January 4, 2010
Workout Of the Day:
Strength: Deadlift 5-5-5
WOD: 10 pullups
10 air squats
10 abmat situps
x7 rounds for time
Many of you may ask “why cartwheels, pray tell?” Well, here is this excerpt from the Crossfit Journal(Issue 40, December 2005) to prove that this is not just some cruel joke by your sadistic coaches.”The cartwheel is a foundational movement critical for gymnastics development. For non-gymnasts as well, practicing cartwheels develops kinesthetic awareness and flexibility, as well as strength and stability in hand support. Learning a cartwheel can be difficult for some, but the progressions below can be used by anyone, including the young and the not so young, to work toward a cartwheel.” That being said, we are constantly trying to find new and fun ways to touch on the ten modalities of fitness. The cartwheel addresses balance, coordination,strength and flexibility. Some of us will remember doing cartwheels until dizzy as kids. Others never did cartwheels because they were told they were “too girly” (a quote by one of our male athletes). None the less, we are always attempting to strengthen our weaknesses and I believe that everyone can benefit from working on our cartwheels.

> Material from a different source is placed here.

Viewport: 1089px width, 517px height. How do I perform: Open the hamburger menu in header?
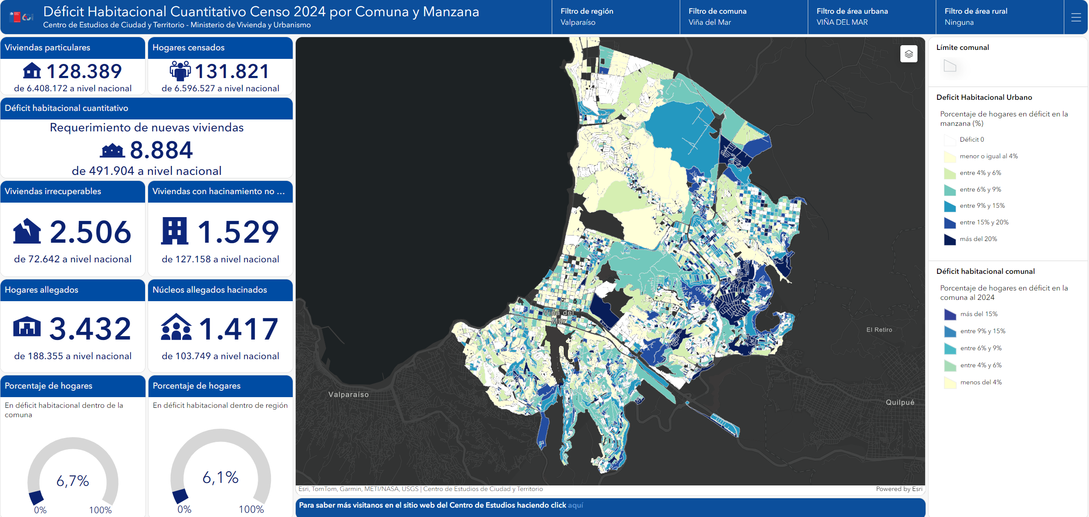1076,17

Today we worked on the “side cartwheel.” The journal breaks it down for us in language as follows, “Side Cartwheel–
Start this drill by standing in a straddle with your hips and shoulders in line with your intended travel direction. Lift both arms above your head. Turn your hands inward so that if you were to bring them together your thumbs and index fingers would form a diamond. Your feet should be turned out slightly. Execute a cartwheel by first bending your lead leg. Then, while reaching for the floor, kick your trailing leg as your lead leg leaves the ground. Do not swing, circle or otherwise flail your trailing arm; simply reach into the cartwheel. All of the power of the initiation comes from your legs. As the cartwheel completes, do not lift your hands off the floor; instead, push the floor away from your hands.

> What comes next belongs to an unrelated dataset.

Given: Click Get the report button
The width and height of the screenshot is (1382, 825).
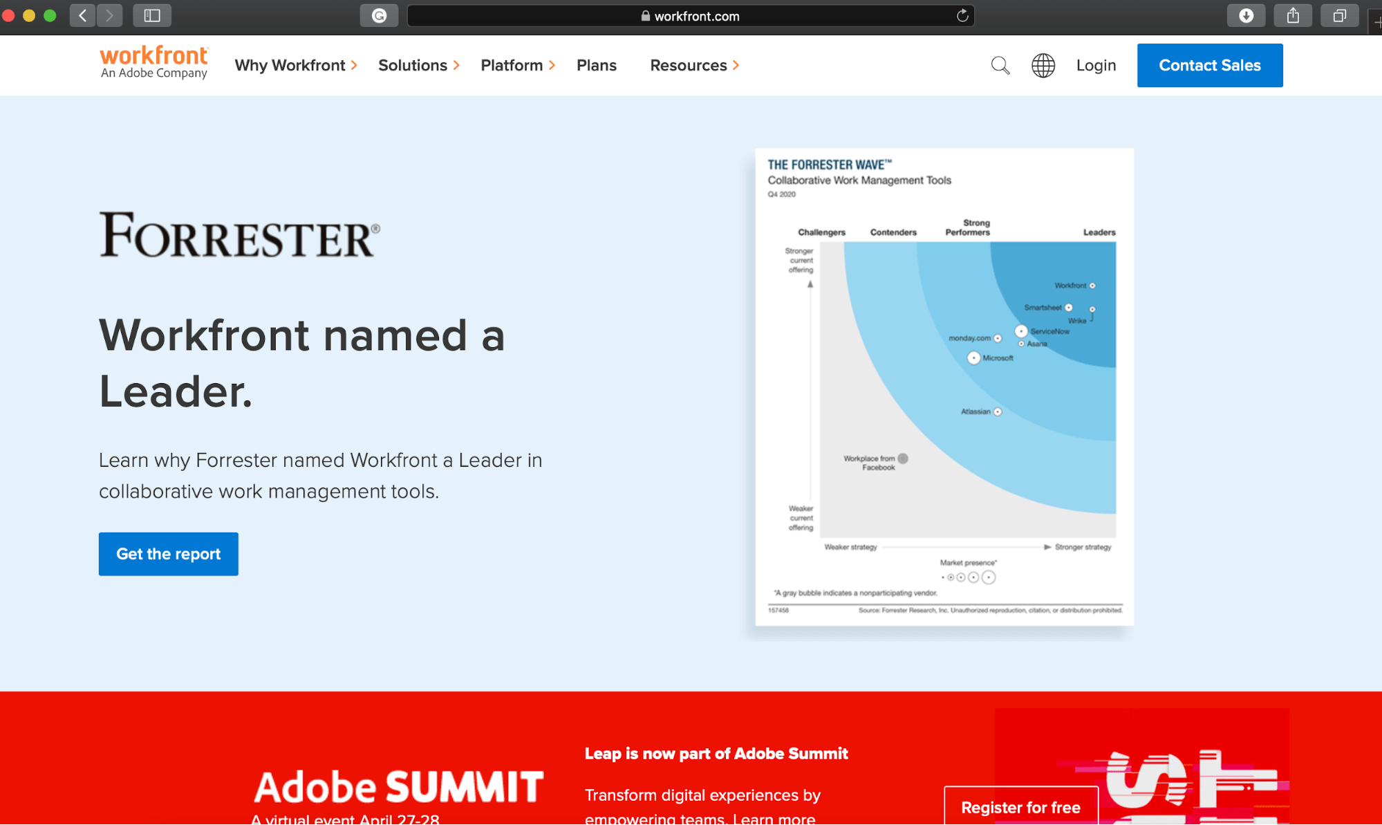Looking at the screenshot, I should 168,554.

This is an important distinction for the development of a powerful and functional cartwheel.
Once your side cartwheel is consistent you can perform a series of side cartwheels across the floor. Bend your knees and pass through a wide stance partial squat in between each cartwheel to maximize turnover and speed. As you develop competence, you will be able to accelerate across the floor.
Today’s workout was well rounded between gymnastics and strength. The strength was a deadlift. Our athletes looked strong and were vigilant about their form. It is great to witness the progress of our athletes, when they balance form and brute strength.
Darlene had great form and broke her PR today! GO DARLENE!!!!!!